The cachedRawStore Decorator

The cachedRawStore intercepts ReadRaw, WriteRaw, and Head operations to serve data from memory whenever possible:

  • ReadRaw: Checks the cache first. On a miss, it fetches from the underlying store, populates the cache, and returns the data.
  • WriteRaw: Writes to the underlying store first, then updates the cache.
  • Head: Returns metadata (like object size) from the cache if the object is present.

Caching Constraints and Tradeoffs

The behavior of the cache is governed by CachingConfig in flytestdlib/storage/config.go:

type CachingConfig struct {
MaxSizeMegabytes int `json:"max_size_mbs" pflag:",Maximum size of the cache..."`
TargetGCPercent int `json:"target_gc_percent" pflag:",Sets the garbage collection target percentage."`
}

There are two critical implementation details to consider when tuning the cache:

  1. The 1/1024 Rule: Due to the design of the underlying freecache library, any single object larger than 1/1024 of the total MaxSizeMegabytes will not be cached. For example, if the cache is set to 1024 MB, objects larger than 1 MB will be ignored by the cache.
  2. Garbage Collection Tuning: The TargetGCPercent field allows Flyte to tune the Go runtime's GC behavior via debug.SetGCPercent. This is often used when a large portion of the heap is dedicated to the cache, helping to prevent frequent GC cycles. Note that this setting affects the entire process, not just the storage layer.
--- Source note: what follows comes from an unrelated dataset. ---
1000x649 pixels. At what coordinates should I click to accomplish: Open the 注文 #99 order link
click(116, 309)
If a write to the cache fails (e.g., because the entry is too large), Flyte returns a wrapped ErrFailedToWriteCache. The operation itself is still considered successful, and callers can use IsFailedWriteToCache(err) to identify these non-fatal errors.

Storage Download Limits

To prevent a single request from exhausting the memory of a Flyte component (like FlytePropeller or FlyteAdmin), the storage layer enforces a maximum download size via LimitsConfig.
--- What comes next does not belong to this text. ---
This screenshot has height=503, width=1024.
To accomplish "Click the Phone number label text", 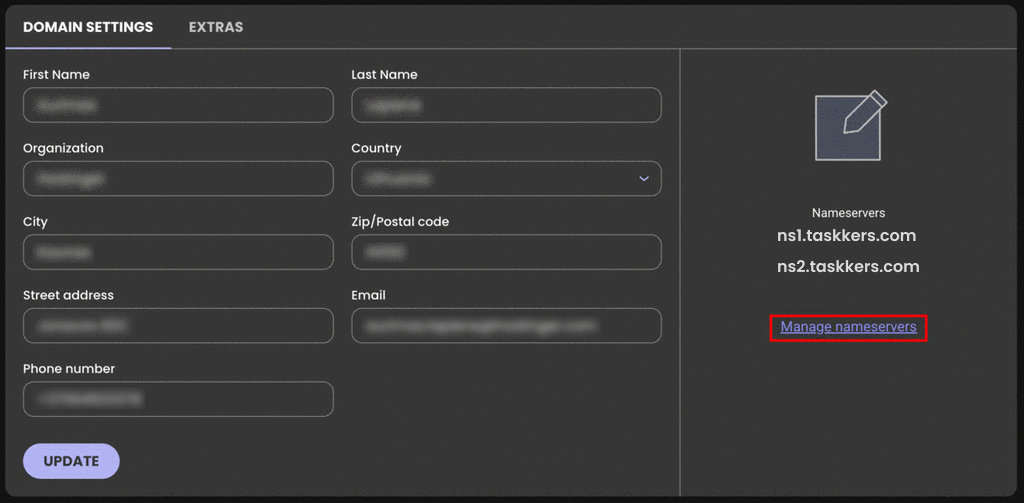I will (x=69, y=369).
In flytestdlib/storage/stow_store.go, the ReadRaw method checks the size of the object before opening a stream:

if GetConfig().Limits.GetLimitMegabytes != 0 {
if sizeBytes > GetConfig().Limits.GetLimitMegabytes*MiB {
return nil, errors.Errorf(ErrExceedsLimit, "limit exceeded. %.6fmb > %vmb...", ...)
}
}

By default, Flyte sets GetLimitMegabytes to 2 MB. If a file exceeds this limit, the storage layer returns an ErrExceedsLimit error, preventing the system from attempting to load the large payload into memory.

Monitoring Performance

The storage layer exports several Prometheus metrics through the cacheMetrics struct to help monitor the effectiveness of the cache:

  • cache_hit: Incremented when data is served directly from the in-memory cache.
  • cache_miss: Incremented when data must be fetched from the remote store (S3/GCS/etc.).
  • cache_write_err: Incremented when an object could not be written to the cache (often due to the 1/1024 size limit).
  • remote_fetch: A stopwatch metric measuring the latency of reading from the underlying remote store.

Configuration Example

These settings are configured under the Storage section of the Flyte configuration. Below is an example of how to enable a 512 MB cache and increase the download limit to 10 MB:

storage:
type: stow
stow:
kind: s3
config:
region: us-east-1
cache:
max_size_mbs: 512
target_gc_percent: 100
limits:
maxDownloadMBs: 10

If max_size_mbs is omitted or set to 0, the cachedRawStore decorator is not applied, and caching is disabled entirely.